As documented by their dealer Maxwell Graham on IG, Rowland’s work, Replacement (2025), replaced the French flag with the flag of Martinique on the Palais de Tokyo, as part of ECHO DELAY REVERB: art americain, pensées francophones, which opened yesterday. Today the flag was removed. A wall text reads, “Palais de Tokyo has determined that Cameron Rowland’s artwork, Replacement, could be considered illegal. As a result it is no longer included in the exhibition.”
A couple of quick thoughts: the French says it is, “n’est donc plus presentée dans l’exposition,” which, yes it’s no longer being presented. But the work—which now involves an apparently unprompted, anticipatory determination and removal—might still be part of the show.

In the absence of more information, the rest of my ruminations aren’t worth typing out. Rowland’s work typically unleashes cascades of thought by surrounding objects with profound depths of historical and contextual information. So maybe they’re trying out silence, gaps, and nondisclosure.
Until we know more, I’m left toggling between exasperation at a Palais obeying in advance, and envy for a state bureaucratic apparatus sufficiently powerful to hold institutional operations within the rule of a law.

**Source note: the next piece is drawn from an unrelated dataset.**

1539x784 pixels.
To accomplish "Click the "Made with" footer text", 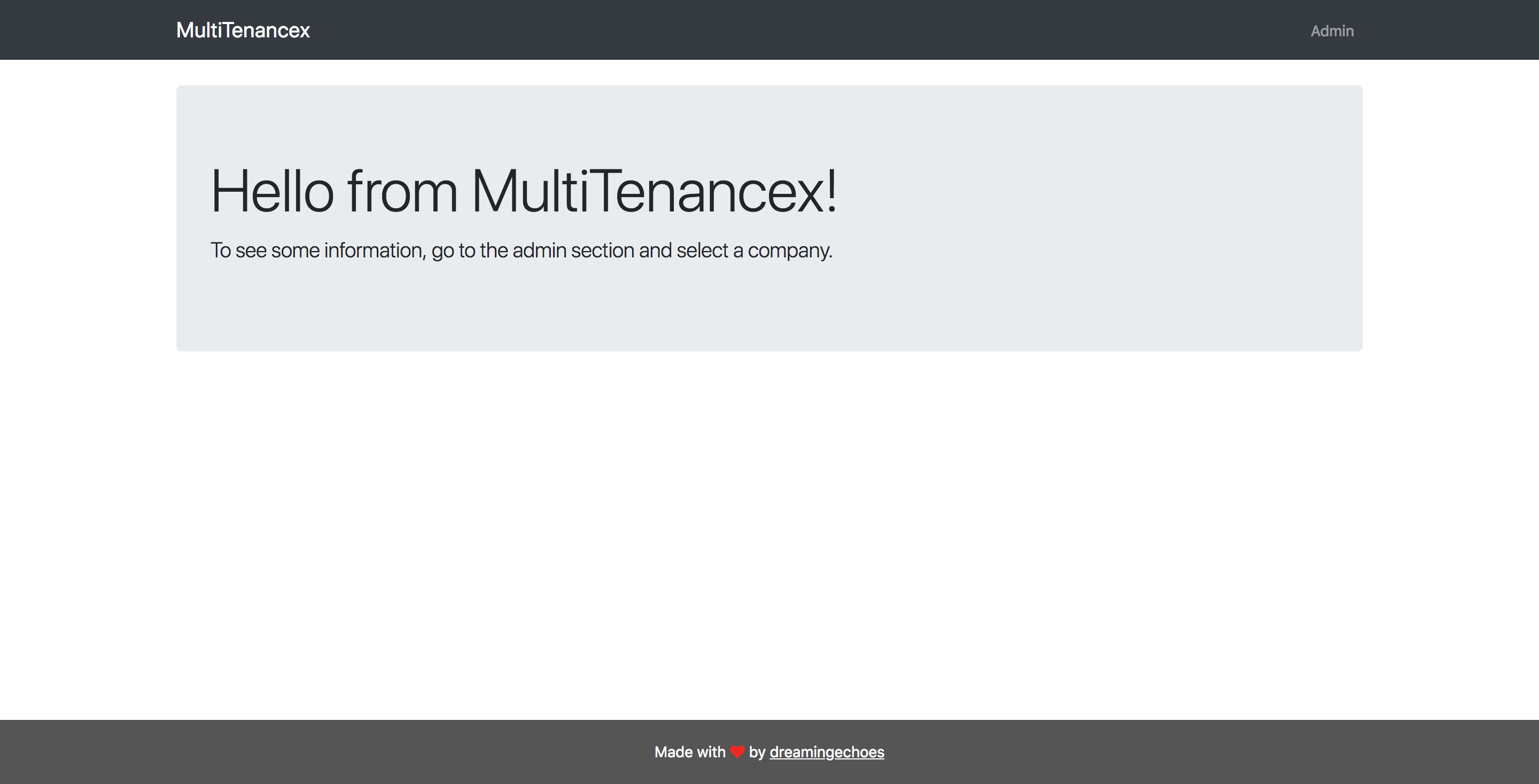I will [689, 752].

[After some reportage later update]: Ian points to le Quotidien de l’Art’s reporting, which finds that the Palais sought a legal opinion from the Ministry of the Interior, which found that public institutions must maintain political neutrality and not fly non-French flags. Rowland, meanwhile, found lawyers arguing that the official flag of a French departement is not non-French. And that Palestinian flags flying over French city halls draw fines, while Ukrainian flags seem fine.

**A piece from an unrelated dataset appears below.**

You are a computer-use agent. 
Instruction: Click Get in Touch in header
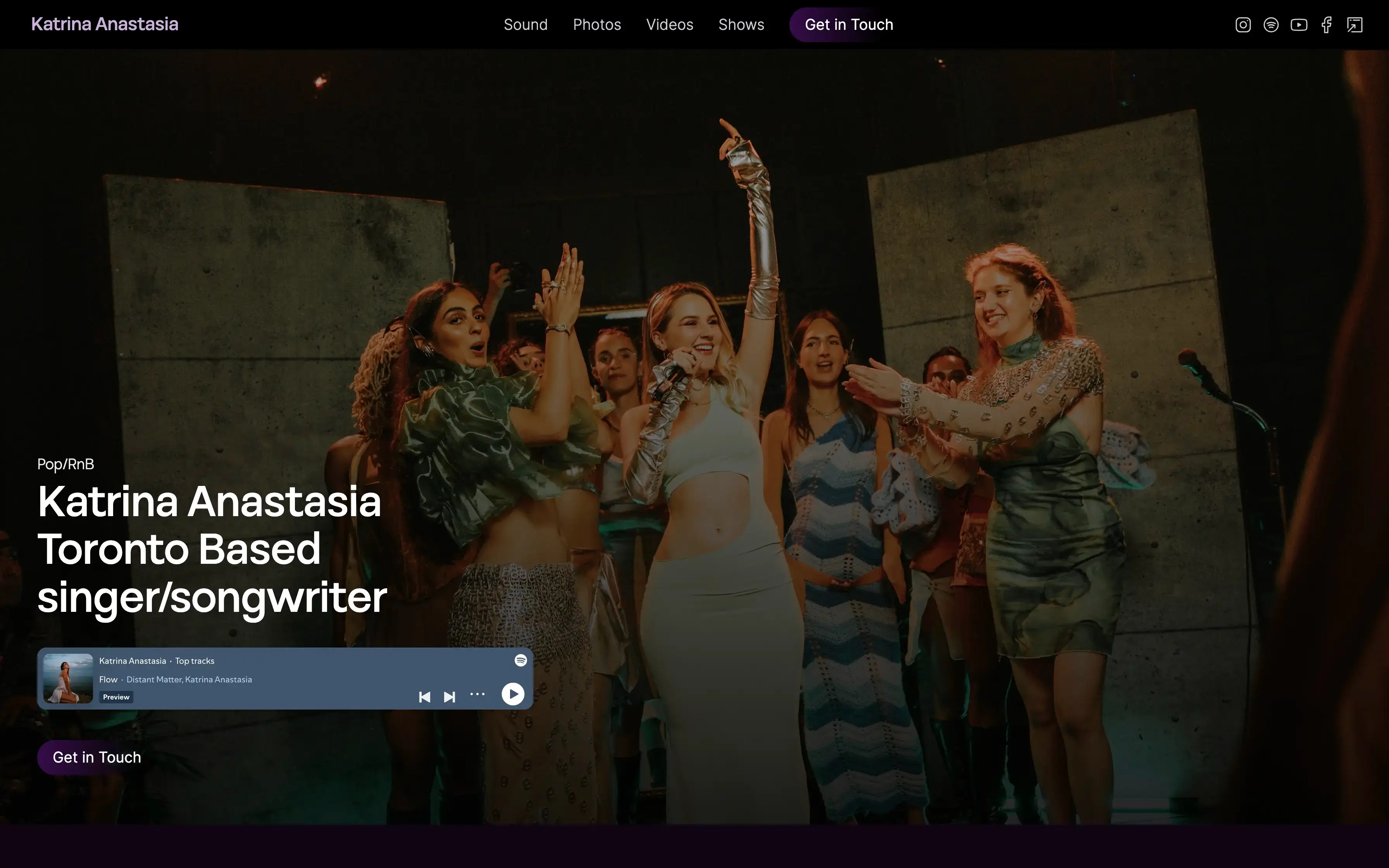click(x=848, y=25)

The kicker, though not recognized as such, is that the Palais agreed to let Rowland’s flag be installed for one day, for photographic and “performatif” purposes, “afin d’éviter d’être légalement tenu de réimprimer le catalogue de l’exposition. [in order to avoid being legally required to reprint the exhibition catalogue.]” I expect that Rowland demanded this, and if their work was excluded from the show, the Palais would be misrepresenting their involvement, and using their name and work in a misleading way. If so, Rowland seems to have rope-a-doped the Palais to make their work’s point for them.